- **YOUR INSTRUCTIONS**:
With the pictures omitted, please transcribe exactly the lines beginning at the one that contains "Open the run" and ending with the last line of the records below.

(Screenshot grounding data)
★ ★ ★ ★ ★

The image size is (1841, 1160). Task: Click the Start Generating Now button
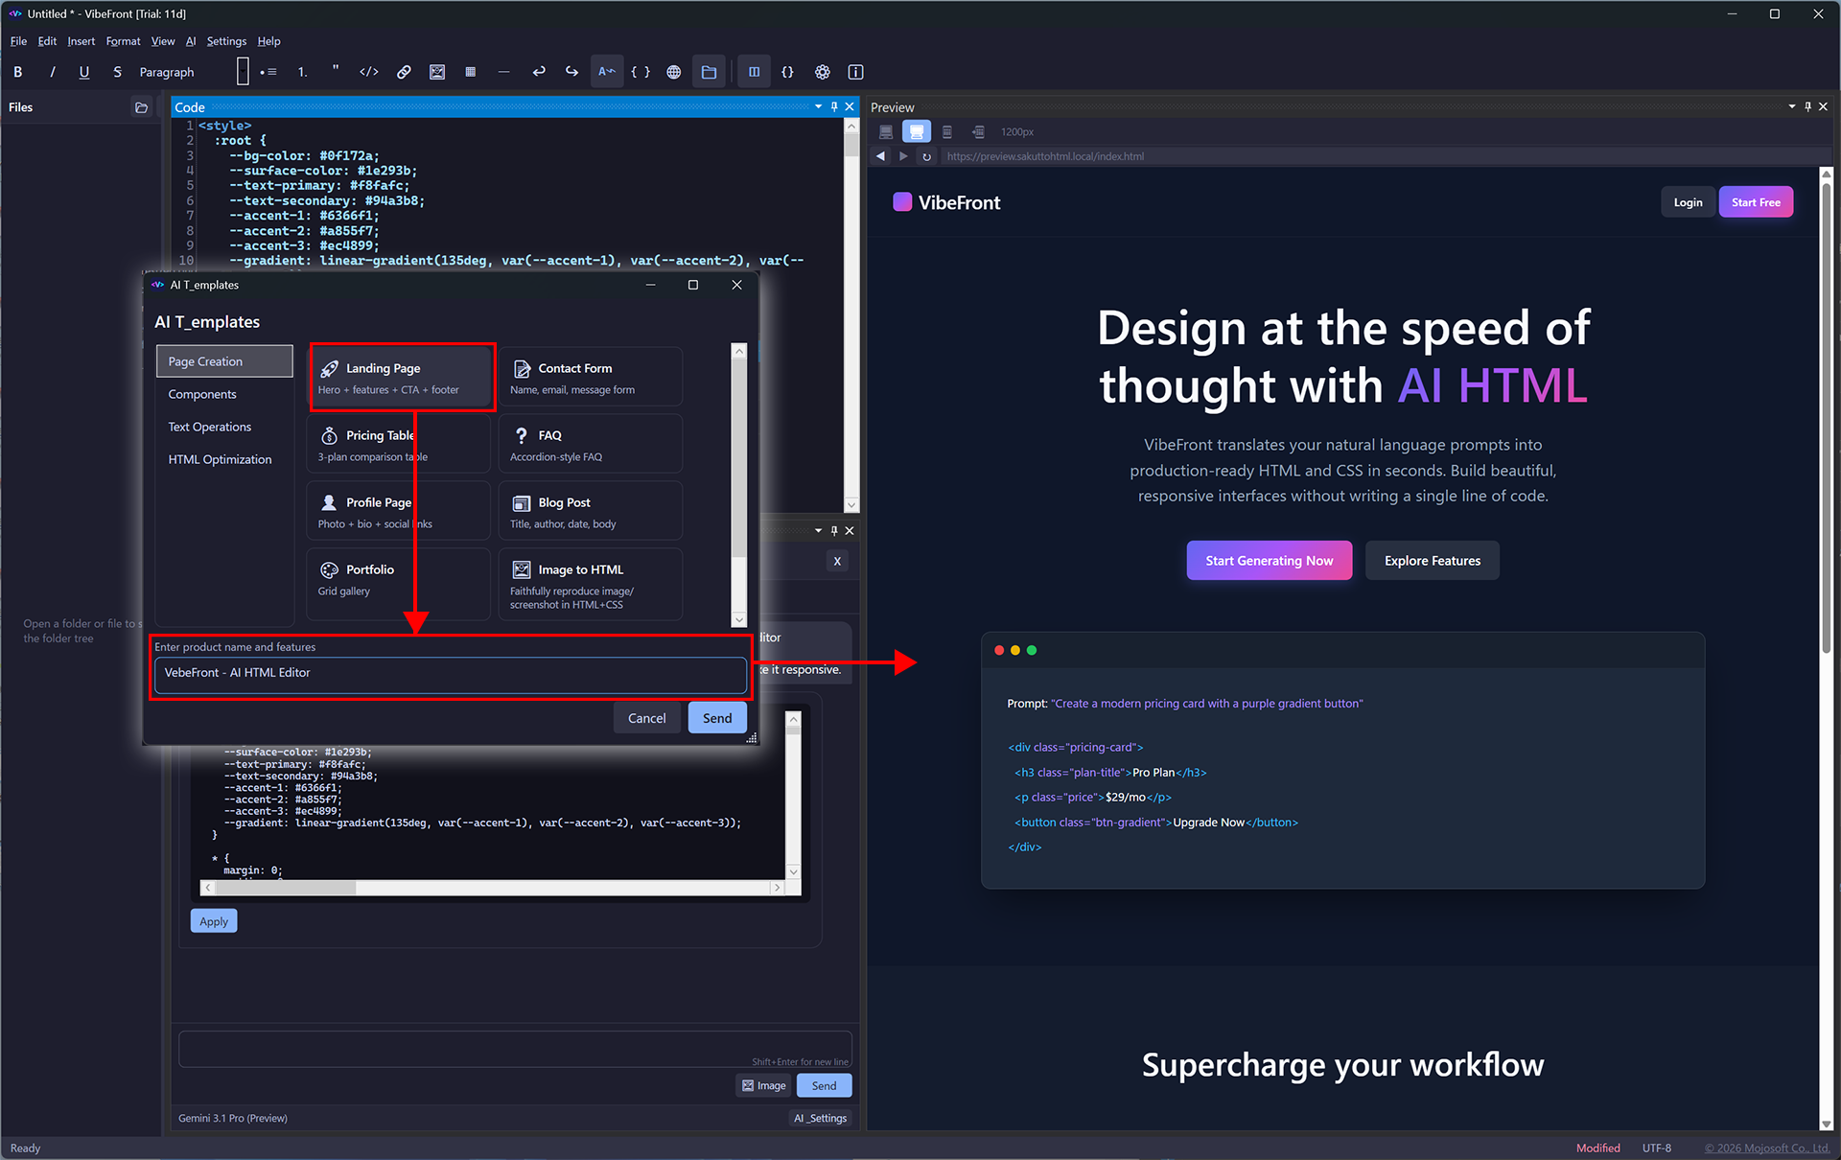(x=1269, y=560)

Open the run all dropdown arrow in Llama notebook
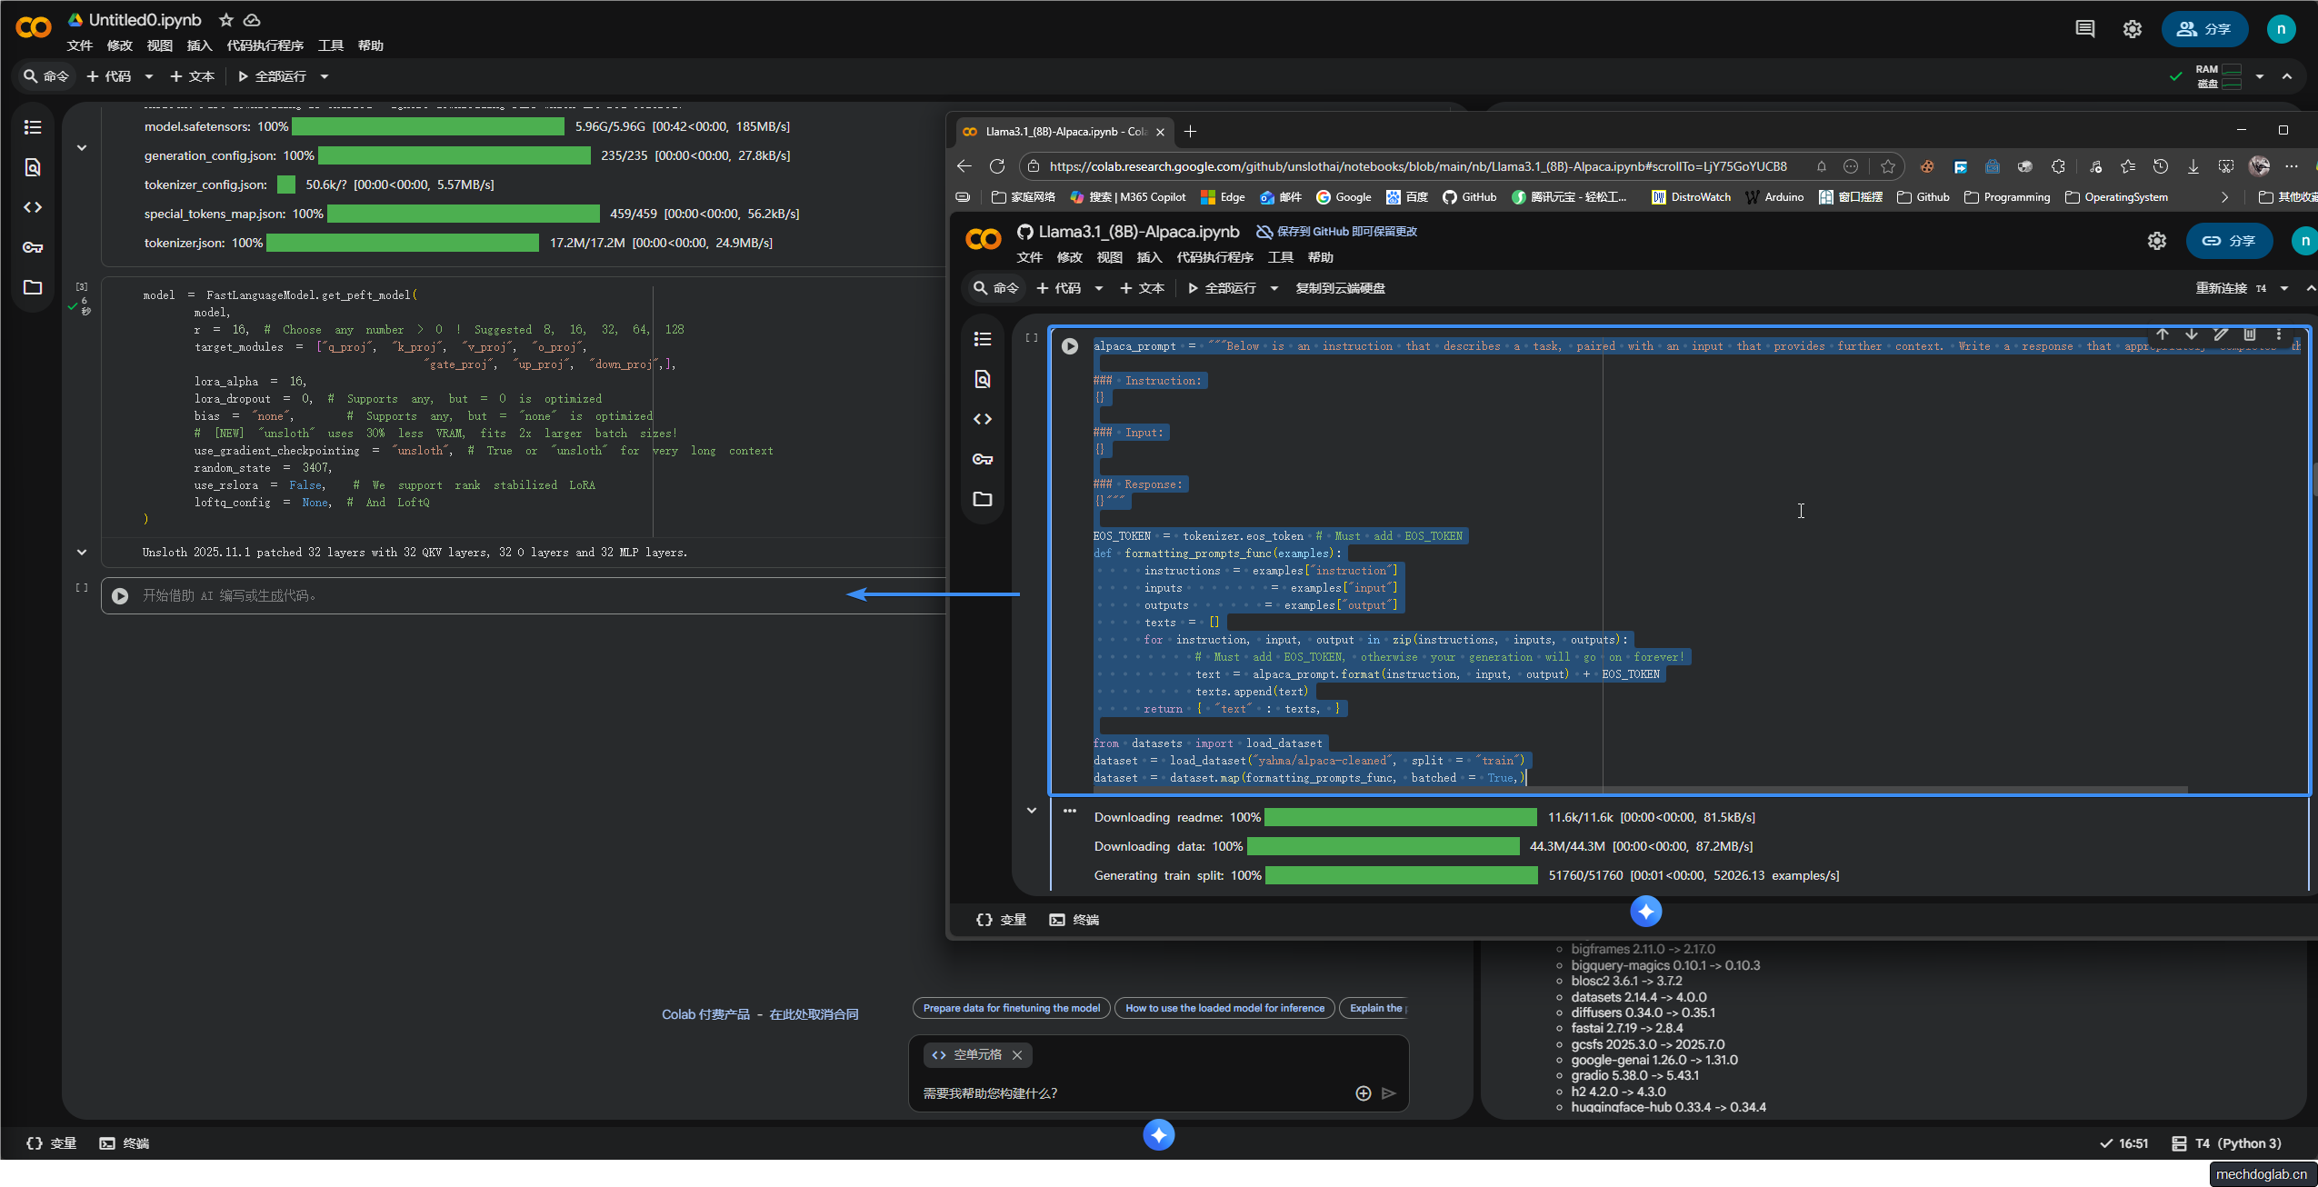click(1274, 288)
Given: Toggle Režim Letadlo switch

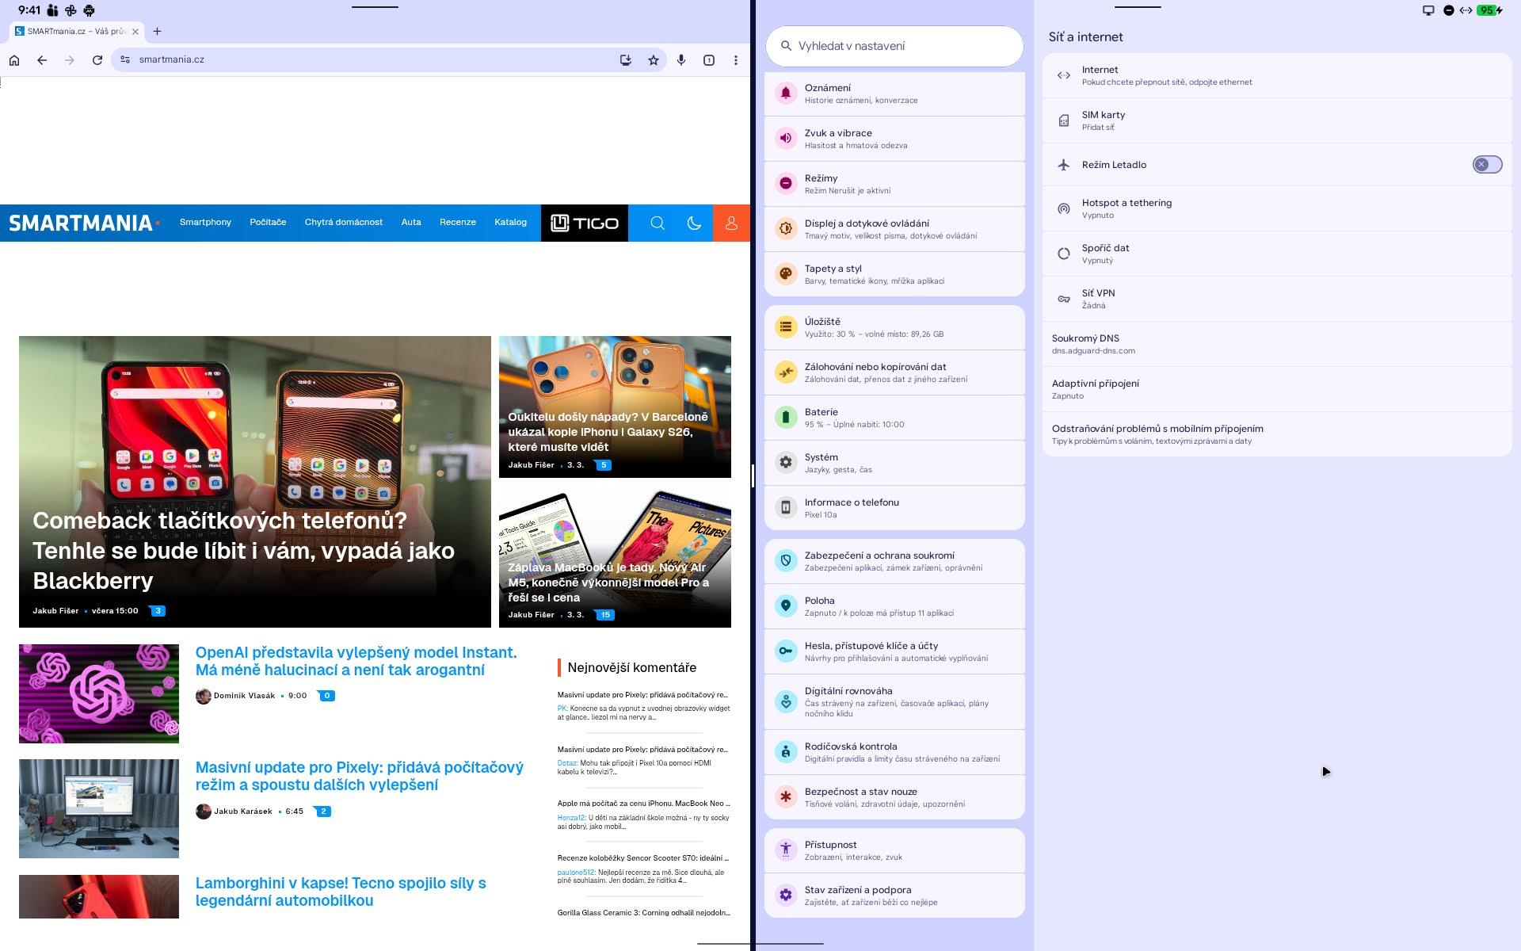Looking at the screenshot, I should [1486, 164].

★ ★ ★ ★ ★

- **TASK RESPONSE**:
Open the run all dropdown arrow in Llama notebook
click(1274, 288)
Given: Toggle Režim Letadlo switch

Looking at the screenshot, I should [1486, 164].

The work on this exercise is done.